HOUSTON, TX - It’s been 35 years since the last strike at chemical oil refiners and facilities on U.S. soil, but that streak is now over. This latest strike is now affecting the production of up to 10% of U.S. fuel, and if it continues it could affect the low gas prices drivers have been enjoying, according to NPR.
“First and foremost, the industry walked away from the table; that led to the strike quicker than anything,” Lee Medley, President of United Steelworkers Local 13-1 told NPR. “Its hard for us to vote something when they walk away from the table.”
Negotiations are expected to resume today between Shell and local union leaders as they debate over new wage contracts for striking U.S. refinery workers, Shell told Reuters.
The two camps have been halted on negotiations since the United Steelworkers union called walkouts early on Sunday at nine plants. Most affected refineries are running at near normal capacities, with Shell having to call on trained managers, retirees, and others from non-union plants to replace workers.
Talks have been difficult, as a drop of more than 50% in oil prices since June has chipped away at profits of major companies, prompting executives to halt wages for workers, according to Reuters.
The union claims talks late on Tuesday made "no progress,” while Shell called them "productive." Since bargaining first started on January 21st, the union has rejected a total of five offers from Shell.
The union seeks an annual pay increase of 6%, double the size of those in the last agreement. It also wants work that has been given in the past to non-union contractors to start going to USW members, a tighter policy to prevent workplace fatigue and reductions in members' out-of-pocket payments for healthcare.
“Inventories are sky high, there’s actually plenty of cushion for the industry to be able to absorb any shortage in production,” Kenneth Medlock Senior Director for the Center of Energy Studies at Rice University told NPR.

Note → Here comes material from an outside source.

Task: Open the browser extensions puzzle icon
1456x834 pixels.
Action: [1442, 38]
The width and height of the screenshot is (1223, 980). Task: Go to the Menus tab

If the 2 sides cannot reach an agreement, the fear is that strikes could spread to other union sites. After 8 to 10 weeks, inventories could start to run down, and therefore, affect gas prices, according to NPR. As for now, we are not yet sure how this will affect transportation costs in the produce industry, but because most of us drive cars every day, this is definitely a story we'll be keeping an eye on!